One thing that I prioritize a lot in my day-to-day life, and which I feel has a big impact on my overall happiness, is eating a healthy diet. Most days for breakfast I have oatmeal or a smoothie, for lunch it’s a big salad topped with veggies and protein, and snacks include fresh fruit, veggies, and cottage cheese. I try to stick with healthy recipes for dinner (even if it’s just scrambled eggs) and while I do eat dessert, I’ve never really had much of a sweet tooth.
(In fact, at the baby shower my office threw me this week, we had a “green smoothie” station where I was finally able to prove to my coworkers that you can’t taste the spinach!)
(And they apparently have green smoothie clip art! I love it.)

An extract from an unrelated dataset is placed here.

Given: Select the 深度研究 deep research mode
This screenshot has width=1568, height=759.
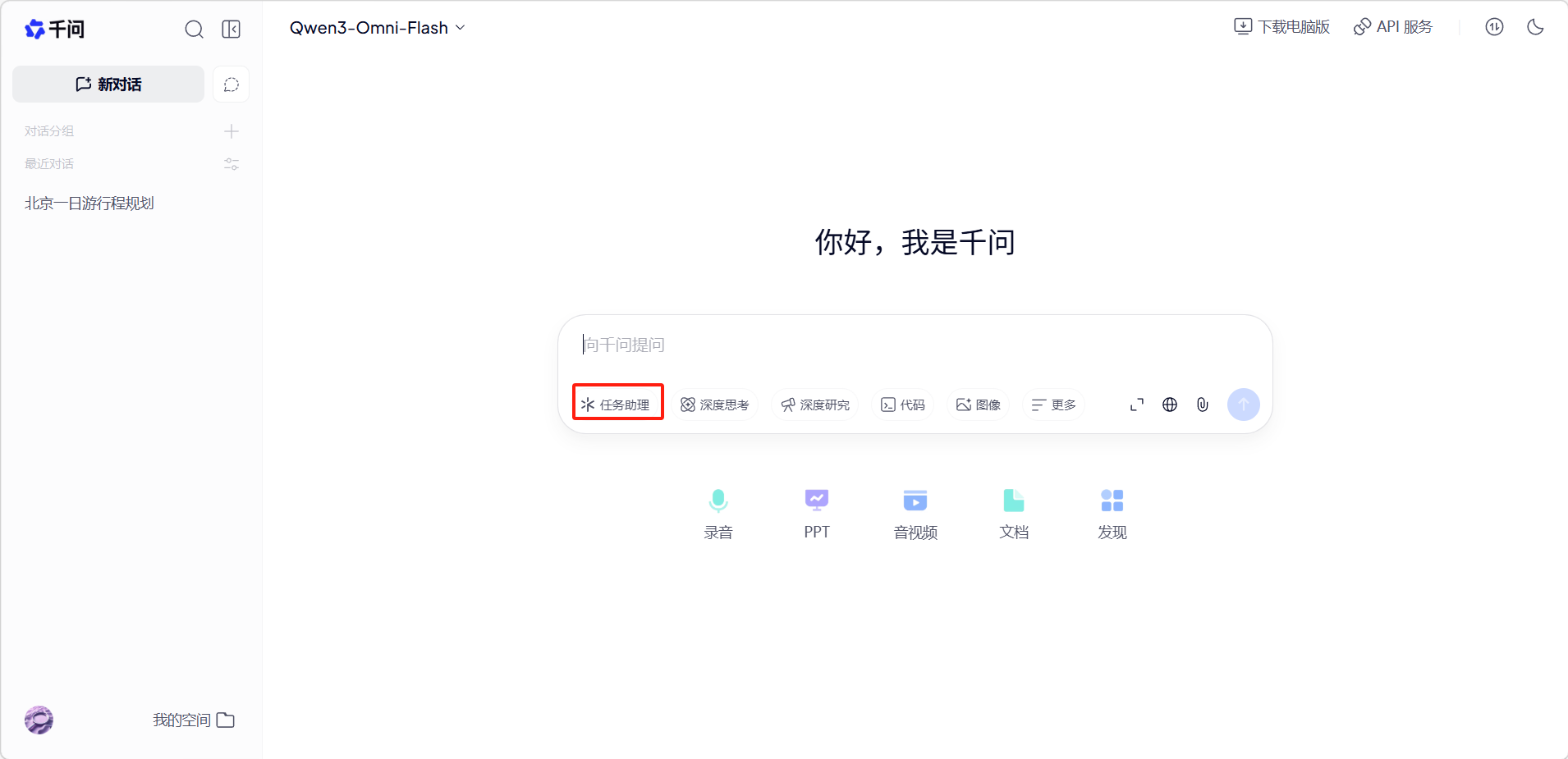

A big part of my personal happiness project has been to eat really well, and I’ve noticed the big impact it’s had on how I feel every day. And with that has come a better understanding of how I feel when I don’t eat really well. And I have especially noticed that in the last few weeks. I don’t know what is going on but I can’t seem to stay away from candy!
These are my weakness right now. I can’t stop.
I have discovered
on several separate occasions, to my great sadness, that eating a lot of sugar makes me feel pretty terrible. I know, this is not breaking news or anything and it’s not at all shocking. But it is then really frustrating when I find myself eating handful after handful of jelly beans or peanut butter cups — or even just sweet, sugary foods in general. I think that the more sugar I eat, the more I want. It’s not good.
One reason I’m including the way I eat in my happiness project is because, apart from knowing that eating well makes me feel good physically and feeling good physically helps me to feel good emotionally, I see this as part of a larger issue: making good choices that promote my long-term happiness and not just my short-term satisfaction. I’ve seen myself doing a lot of the latter when it comes to what I’m choosing to eat, and I want to move away from that. It’s easy for me to look at the meals I eat and feel good about them while ignoring the fact that for about a week now I’ve been snacking on candy, but eventually it becomes hard to feel good about how I eat when I realize that what I’m eating makes me feel tired, jittery and unsatisfied and just kind of … meh.
My quest to say no to jellybeans made me think of another part of Gretchen Rubin’s Happiness Project — the question of whether you’re a moderator or an abstainer when it comes to giving something up. After reading that it was pretty clear to me that in this sense, I’m an abstainer — it’s way easier for me to not keep Oreos in the house than it is to resist them if I know they’re in my cupboard. The big challenge for me isn’t so much in my kitchen as it is in the grocery store.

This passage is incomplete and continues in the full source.